Finding similarities in the music of Marvin Gaye, Michael Jackson and Lil Wayne can be difficult, but the Roland TR-808 Programmable Drum Machine easily connects all three of these very different musicians. With only 12,000 machines made from 1980 to 1983 this product found its way into many different parts of music. The TR-808 created a foundation for House, Techno and Electro and Hip Hop. You may not know this machine by name but you no doubt have heard its sounds and influence in your favorite songs.

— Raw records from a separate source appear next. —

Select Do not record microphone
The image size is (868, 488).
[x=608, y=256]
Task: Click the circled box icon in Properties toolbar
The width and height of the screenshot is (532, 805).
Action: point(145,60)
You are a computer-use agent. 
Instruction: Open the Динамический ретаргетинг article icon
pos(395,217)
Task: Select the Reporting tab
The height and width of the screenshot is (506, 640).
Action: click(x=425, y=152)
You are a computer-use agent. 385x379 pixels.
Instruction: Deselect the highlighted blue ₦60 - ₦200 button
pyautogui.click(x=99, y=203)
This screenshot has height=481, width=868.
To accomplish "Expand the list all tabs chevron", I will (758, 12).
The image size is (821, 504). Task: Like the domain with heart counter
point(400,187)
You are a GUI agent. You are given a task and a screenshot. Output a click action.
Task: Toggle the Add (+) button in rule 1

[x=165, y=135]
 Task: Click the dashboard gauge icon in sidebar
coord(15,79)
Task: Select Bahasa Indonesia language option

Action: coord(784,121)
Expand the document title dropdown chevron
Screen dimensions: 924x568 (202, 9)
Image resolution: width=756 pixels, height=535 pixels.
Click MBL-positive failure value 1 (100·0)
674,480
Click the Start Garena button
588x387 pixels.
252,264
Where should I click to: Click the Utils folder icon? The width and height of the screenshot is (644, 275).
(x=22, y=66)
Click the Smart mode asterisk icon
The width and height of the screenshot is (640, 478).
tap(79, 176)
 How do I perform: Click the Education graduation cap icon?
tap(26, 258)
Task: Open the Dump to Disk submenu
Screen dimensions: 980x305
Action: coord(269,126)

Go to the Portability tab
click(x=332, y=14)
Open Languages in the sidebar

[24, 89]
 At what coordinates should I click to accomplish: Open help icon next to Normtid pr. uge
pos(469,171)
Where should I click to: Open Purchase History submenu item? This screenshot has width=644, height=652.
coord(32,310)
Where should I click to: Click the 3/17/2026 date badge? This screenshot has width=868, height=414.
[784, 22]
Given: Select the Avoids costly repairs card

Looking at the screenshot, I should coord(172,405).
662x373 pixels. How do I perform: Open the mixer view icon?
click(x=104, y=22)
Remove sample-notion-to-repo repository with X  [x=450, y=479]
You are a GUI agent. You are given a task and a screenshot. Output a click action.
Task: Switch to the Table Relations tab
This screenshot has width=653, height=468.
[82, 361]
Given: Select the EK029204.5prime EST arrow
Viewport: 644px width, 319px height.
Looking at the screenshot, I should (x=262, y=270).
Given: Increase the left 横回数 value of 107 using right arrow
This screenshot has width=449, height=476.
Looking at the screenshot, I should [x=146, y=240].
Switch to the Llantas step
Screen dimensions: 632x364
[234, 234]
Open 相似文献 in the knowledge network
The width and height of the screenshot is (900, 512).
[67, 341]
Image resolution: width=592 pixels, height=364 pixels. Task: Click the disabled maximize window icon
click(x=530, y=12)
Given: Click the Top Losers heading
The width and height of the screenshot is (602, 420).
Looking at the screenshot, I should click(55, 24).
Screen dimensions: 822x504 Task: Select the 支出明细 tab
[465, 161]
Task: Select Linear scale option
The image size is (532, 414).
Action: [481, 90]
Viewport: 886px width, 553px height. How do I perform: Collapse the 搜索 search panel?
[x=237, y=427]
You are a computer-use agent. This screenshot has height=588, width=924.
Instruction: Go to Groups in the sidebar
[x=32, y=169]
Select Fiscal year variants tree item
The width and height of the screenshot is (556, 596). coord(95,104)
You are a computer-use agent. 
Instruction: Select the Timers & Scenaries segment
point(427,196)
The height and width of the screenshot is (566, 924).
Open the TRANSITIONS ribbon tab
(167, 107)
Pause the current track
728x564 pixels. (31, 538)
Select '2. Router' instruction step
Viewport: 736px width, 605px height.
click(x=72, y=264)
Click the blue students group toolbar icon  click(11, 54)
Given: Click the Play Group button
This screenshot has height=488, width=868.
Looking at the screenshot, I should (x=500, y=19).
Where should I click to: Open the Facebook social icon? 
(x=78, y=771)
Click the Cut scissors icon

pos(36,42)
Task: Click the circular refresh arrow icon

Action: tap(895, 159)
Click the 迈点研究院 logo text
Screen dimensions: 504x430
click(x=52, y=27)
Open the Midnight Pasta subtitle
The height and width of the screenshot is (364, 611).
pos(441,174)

Advertisement for the 808 in the 1980s.

The TR-808 is very simple to use, and it wasn’t made for the mainstream. When it first came out it was quickly pushed aside by mainstream artists. It sounded artificial and cheesy, but the low price tag was appealing to up and coming producers. Compared to other drum machines which went for around $5,000 the TR-808’s $1,195 price tag was much more reasonable.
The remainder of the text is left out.